= Lois Roisman =

American poet

Lois Roisman (March 29, 1938 – June 2, 2008) was an American philanthropist, playwright and poet.

== Background ==
Lois Levin was a native of Fayetteville, Texas, and a graduate of the University of Oklahoma. Following her marriage to Arnold Fagin, with whom she had three children (Barry Fagin, Dan Fagin and Lisa Fagin Davis), she spent much of her early life in Oklahoma City, where she was a medical editor, ran a charitable group and helped start a summer arts program for grade-school students. Following her divorce in 1976 she married Anthony Roisman and relocated to Washington, DC in 1980.

== Career ==
Roisman was the first executive director of the Jewish Funds for Justice, the first national Jewish grant-making organization focused on supporting non-Jewish causes in the United States. Roisman was previously executive director of the Oklahoma City Community Foundation. Roisman spent over 20 years in the field of philanthropy. The American Jewish Committee in 1986 reported that Roisman believed that "political and religious developments were causing Jews to reassess their position in American life. "The Moral Majority's call for the Christianization of America underlines the importance of a more active Jewish participation in efforts to create a just society", she said.

Initial grants made by the fund were to Navajos in Arizona, homeless African-Americans in Boston, and low-income Mexican-Americans in Colorado." The group was also an early funder of a young community organizer in Chicago named Barack Obama.

While living in Washington, D.C., Roisman and others founded the charity, Silent Partners to give assistance, albeit anonymously, to the Neval Thomas Elementary School in the struggling Anacostia section.

▸ **Data listing**:

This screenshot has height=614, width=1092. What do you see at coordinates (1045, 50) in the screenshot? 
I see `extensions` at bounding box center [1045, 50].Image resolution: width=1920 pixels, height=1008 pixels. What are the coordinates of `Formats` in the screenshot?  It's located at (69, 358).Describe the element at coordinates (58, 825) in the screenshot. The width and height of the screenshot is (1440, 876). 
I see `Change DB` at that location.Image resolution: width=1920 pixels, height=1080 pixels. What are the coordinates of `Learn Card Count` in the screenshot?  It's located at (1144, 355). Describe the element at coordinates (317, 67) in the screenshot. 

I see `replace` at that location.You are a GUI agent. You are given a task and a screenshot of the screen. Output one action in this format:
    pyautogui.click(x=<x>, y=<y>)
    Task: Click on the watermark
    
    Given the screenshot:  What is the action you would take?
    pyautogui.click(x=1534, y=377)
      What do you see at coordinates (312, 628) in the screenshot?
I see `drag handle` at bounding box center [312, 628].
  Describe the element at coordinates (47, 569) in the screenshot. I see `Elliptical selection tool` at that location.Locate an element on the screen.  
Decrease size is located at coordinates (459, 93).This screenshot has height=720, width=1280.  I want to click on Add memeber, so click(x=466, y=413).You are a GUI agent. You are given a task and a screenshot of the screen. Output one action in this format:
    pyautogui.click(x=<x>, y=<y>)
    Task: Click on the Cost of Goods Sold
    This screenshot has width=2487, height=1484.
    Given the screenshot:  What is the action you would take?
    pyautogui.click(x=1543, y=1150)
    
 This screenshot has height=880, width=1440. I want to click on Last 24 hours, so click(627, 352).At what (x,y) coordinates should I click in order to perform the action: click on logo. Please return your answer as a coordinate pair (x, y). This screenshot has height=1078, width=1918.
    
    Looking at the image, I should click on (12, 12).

▸ **Activity 1**:
Answer these questions from the Lois Roisman biography:
(a) What town was Lois Levin a native of?
(b) Which organization did Roisman lead as executive director before the Jewish Funds for Justice?
(c) Which school did Silent Partners assist?
▸ **Activity 2**: Please write out the Lois Roisman biography word for word, from "Initial grants made" to "struggling Anacostia section.".
▸ **Activity 3**:
Say whether each statement agrees with the Lois Roisman biography, and quote the words that decide it:
(a) Roisman relocated to Washington, DC in 1980.
(b) Roisman worked in philanthropy for fewer than ten years.
(c) Among the fund's initial grants were grants to Navajos in New Mexico.
Use only the Lois Roisman biography above for what follows, not the records.

▸ **Written response 1**:
(a) Fayetteville, Texas
(b) The Oklahoma City Community Foundation
(c) The Neval Thomas Elementary School

▸ **Written response 2**:
Initial grants made by the fund were to Navajos in Arizona, homeless African-Americans in Boston, and low-income Mexican-Americans in Colorado." The group was also an early funder of a young community organizer in Chicago named Barack Obama.

While living in Washington, D.C., Roisman and others founded the charity, Silent Partners to give assistance, albeit anonymously, to the Neval Thomas Elementary School in the struggling Anacostia section.

▸ **Written response 3**:
(a) Yes: "relocated to Washington, DC in 1980"
(b) No: "Roisman spent over 20 years in the field of philanthropy"
(c) No: "Navajos in Arizona"